**REQUIREMENT**:
Every record must be copied exactly, from first line to last.

**Data entries**:
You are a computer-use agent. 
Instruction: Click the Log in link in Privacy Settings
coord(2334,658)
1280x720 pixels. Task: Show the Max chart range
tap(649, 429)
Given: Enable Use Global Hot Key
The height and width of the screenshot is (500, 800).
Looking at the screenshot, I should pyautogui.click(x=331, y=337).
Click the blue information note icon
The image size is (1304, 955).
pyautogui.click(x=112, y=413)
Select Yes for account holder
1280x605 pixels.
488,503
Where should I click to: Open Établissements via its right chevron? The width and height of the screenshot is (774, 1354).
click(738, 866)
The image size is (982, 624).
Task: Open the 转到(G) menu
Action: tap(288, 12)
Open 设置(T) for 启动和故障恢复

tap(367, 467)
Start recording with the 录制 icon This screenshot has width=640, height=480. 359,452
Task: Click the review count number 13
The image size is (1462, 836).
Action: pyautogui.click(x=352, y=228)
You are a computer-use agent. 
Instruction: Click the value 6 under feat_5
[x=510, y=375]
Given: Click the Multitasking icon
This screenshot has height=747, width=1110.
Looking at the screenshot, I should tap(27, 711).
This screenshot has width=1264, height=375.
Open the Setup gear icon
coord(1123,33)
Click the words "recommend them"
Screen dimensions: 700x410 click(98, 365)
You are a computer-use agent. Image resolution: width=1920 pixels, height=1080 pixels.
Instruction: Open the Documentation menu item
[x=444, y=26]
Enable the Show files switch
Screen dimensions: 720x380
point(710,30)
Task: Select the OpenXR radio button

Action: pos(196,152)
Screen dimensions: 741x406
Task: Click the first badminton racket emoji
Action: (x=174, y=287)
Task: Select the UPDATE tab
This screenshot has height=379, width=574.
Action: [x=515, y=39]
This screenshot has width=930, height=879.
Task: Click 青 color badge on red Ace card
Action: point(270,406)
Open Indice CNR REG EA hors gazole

**RESPONSE TO THIS EXERCISE**:
You are a computer-use agent. 
Instruction: Click the Log in link in Privacy Settings
coord(2334,658)
1280x720 pixels. Task: Show the Max chart range
tap(649, 429)
Given: Enable Use Global Hot Key
The height and width of the screenshot is (500, 800).
Looking at the screenshot, I should pyautogui.click(x=331, y=337).
Click the blue information note icon
The image size is (1304, 955).
pyautogui.click(x=112, y=413)
Select Yes for account holder
1280x605 pixels.
488,503
Where should I click to: Open Établissements via its right chevron? The width and height of the screenshot is (774, 1354).
click(738, 866)
The image size is (982, 624).
Task: Open the 转到(G) menu
Action: tap(288, 12)
Open 设置(T) for 启动和故障恢复

tap(367, 467)
Start recording with the 录制 icon This screenshot has width=640, height=480. 359,452
Task: Click the review count number 13
The image size is (1462, 836).
Action: pyautogui.click(x=352, y=228)
You are a computer-use agent. 
Instruction: Click the value 6 under feat_5
[x=510, y=375]
Given: Click the Multitasking icon
This screenshot has height=747, width=1110.
Looking at the screenshot, I should tap(27, 711).
This screenshot has width=1264, height=375.
Open the Setup gear icon
coord(1123,33)
Click the words "recommend them"
Screen dimensions: 700x410 click(98, 365)
You are a computer-use agent. Image resolution: width=1920 pixels, height=1080 pixels.
Instruction: Open the Documentation menu item
[x=444, y=26]
Enable the Show files switch
Screen dimensions: 720x380
point(710,30)
Task: Select the OpenXR radio button

Action: pos(196,152)
Screen dimensions: 741x406
Task: Click the first badminton racket emoji
Action: (x=174, y=287)
Task: Select the UPDATE tab
This screenshot has height=379, width=574.
Action: [x=515, y=39]
This screenshot has width=930, height=879.
Task: Click 青 color badge on red Ace card
Action: point(270,406)
Open Indice CNR REG EA hors gazole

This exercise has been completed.